On 31 May 2007, the Royal College of Surgeons in Ireland in Dublin conferred him with the medical degrees of MB BCh BAO (NUI) LRCP&SI. He subsequently worked in Beaumont Hospital, Dublin.

Contepomi won the 2007 Rugby Writers of Ireland Player of the Year award. While playing at Leinster, his nominal 'local club' of origin was County Carlow Co Carlow Football Club, a provincial side which later got into financial difficulties and is now a minor Junior concern.

On 12 March 2009, it was announced that Contepomi would be leaving Leinster at the end of the season, and that he had signed a 4-year deal to join French side RC Toulon from the 2009–10 Top 14 season.

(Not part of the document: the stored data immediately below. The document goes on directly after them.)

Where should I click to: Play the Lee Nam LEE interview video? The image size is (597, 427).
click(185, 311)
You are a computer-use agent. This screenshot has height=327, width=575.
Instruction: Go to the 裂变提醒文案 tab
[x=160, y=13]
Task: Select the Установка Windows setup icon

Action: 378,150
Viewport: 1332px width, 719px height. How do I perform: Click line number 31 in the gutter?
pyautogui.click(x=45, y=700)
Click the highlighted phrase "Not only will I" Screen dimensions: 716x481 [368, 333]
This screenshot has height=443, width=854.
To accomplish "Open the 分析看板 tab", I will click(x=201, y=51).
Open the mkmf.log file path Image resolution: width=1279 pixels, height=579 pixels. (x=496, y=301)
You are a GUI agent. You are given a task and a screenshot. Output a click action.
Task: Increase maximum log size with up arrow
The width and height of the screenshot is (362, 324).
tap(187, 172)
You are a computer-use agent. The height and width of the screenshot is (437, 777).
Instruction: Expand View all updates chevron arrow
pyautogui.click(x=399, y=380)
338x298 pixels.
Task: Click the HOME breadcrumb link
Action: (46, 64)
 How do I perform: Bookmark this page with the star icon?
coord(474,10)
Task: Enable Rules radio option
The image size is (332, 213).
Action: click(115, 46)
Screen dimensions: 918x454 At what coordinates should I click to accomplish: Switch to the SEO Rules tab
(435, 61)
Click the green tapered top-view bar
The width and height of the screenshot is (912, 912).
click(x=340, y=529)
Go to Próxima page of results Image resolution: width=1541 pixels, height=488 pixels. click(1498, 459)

Contepomi played a role in the Leinster win over Munster in the Heineken Cup semi-final on 2 May 2009. After scoring a drop goal after 15 minutes in, he was helped off the pitch after suffering a knee injury half an hour in. An MRI scan confirmed he tore his anterior cruciate ligament and was expected to be out of action for 6 months post-op. Almost exactly on schedule, he made his Toulon debut on 21 November against Brive, coming off the bench and scoring a penalty in Toulon's 19–10 win.

Contepomi left RC Toulon to take the fly-half position at Stade Français in time for the 2011–12 season.

International career
Contepomi was one of the stars of world rugby and was also set to lead the Argentina national team into a new era after being named captain in 2008. The former U19, U21 and Sevens international made his Pumas debut against Chile in 1998 and has been an integral part of Argentinean rugby ever since.

The multi-talented Contepomi made his international break-through at fly-half and while he has played much of his rugby in that position he recently has found his place at inside centre with Juan Martin Hernandez preferred at No.10.

He was named in José Luis Imhoff and Alex Wyllie's squad for the 1999 Rugby World Cup squad, where the Pumas made the quarter-finals for the first time. Marcelo Loffreda took charge of the national side in 2000 and Contepomi retained his place, eventually nailing down a starting berth 2001.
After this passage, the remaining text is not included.